Real-Time Shading

The Stanford Real-Time Shading Language (RTSL) is both higher- and lower-level than ISL. It is higher-level in that it allows arbitrary expressions as statements in the shading language, but it is also lower-level in that it doesn t have conditional or looping control constructs [146]. Its targets include multipass rendering with OpenGL, and single pass using shading extensions introduced in NVIDIA s GeForce3 and ATI s Radeon 8500.
The logical model for RTSL consists of just two stages: surface shader and light shader. This choice of stages is based more on purpose than the specific hardware implementation, a choice that allows the same model to be applied across several hardware platforms (see Chapter 4 for an explanation of our logical model diagrams).
An extra distortion shader stage also exists, but is not fully documented. It operates as a combined transform shader, returning transformed vertex, normal and tangent directions.
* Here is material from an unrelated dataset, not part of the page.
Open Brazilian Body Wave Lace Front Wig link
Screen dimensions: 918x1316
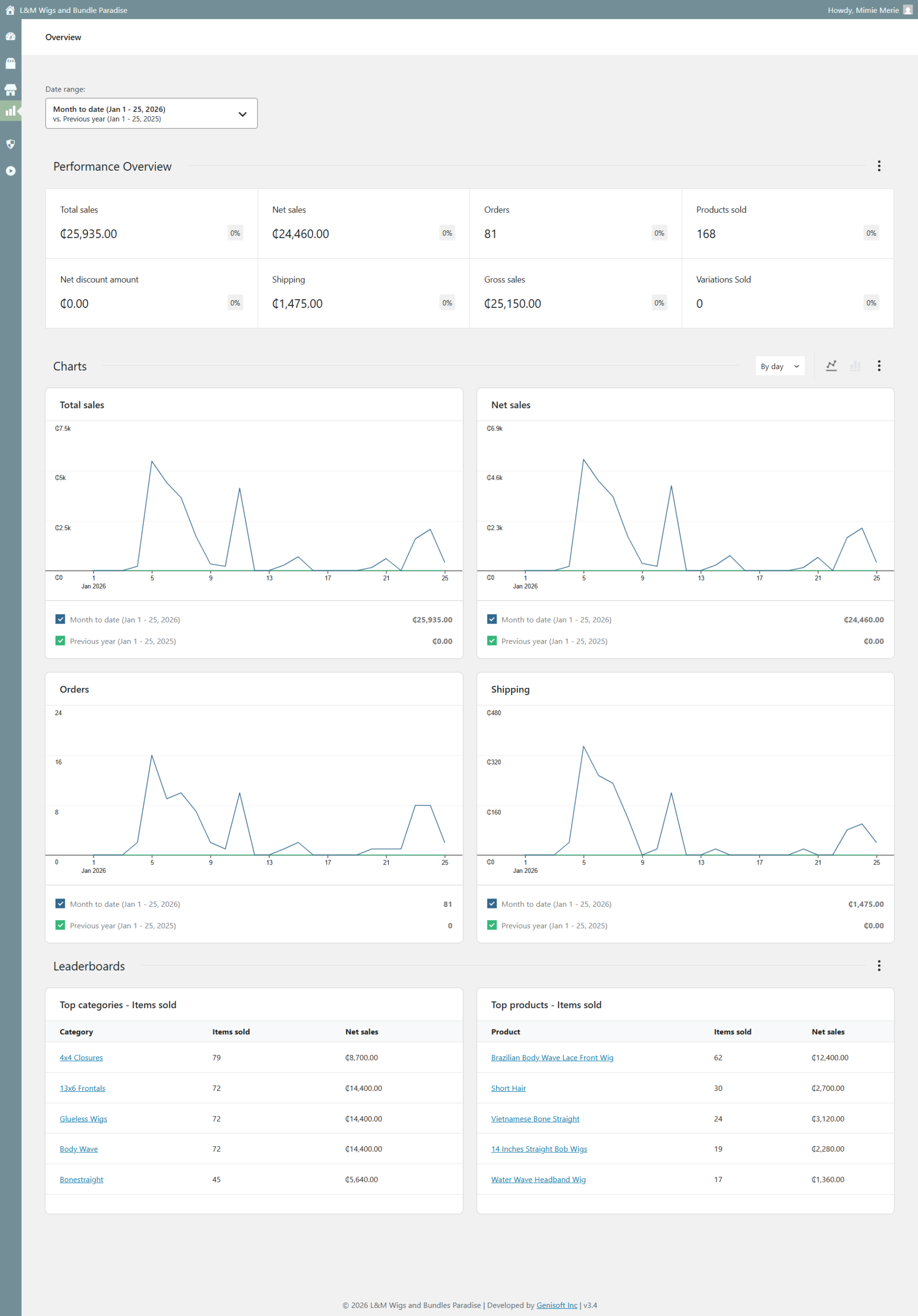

Each shader can include operations across all physical stages of the actual hardware. The surface shading stage includes both interpolation or texture coordinate generation as well as the surface shading aspects of Figure 4.3.
As mentioned, you can write three types of shaders in this language: distortion; surface; and light. Code in distortion shaders can target either host or vertex shader hardware. Both surface and light may generate code for all stages of the physical hardware, from host to vertex shader to fragment shader. The Stanford system supports...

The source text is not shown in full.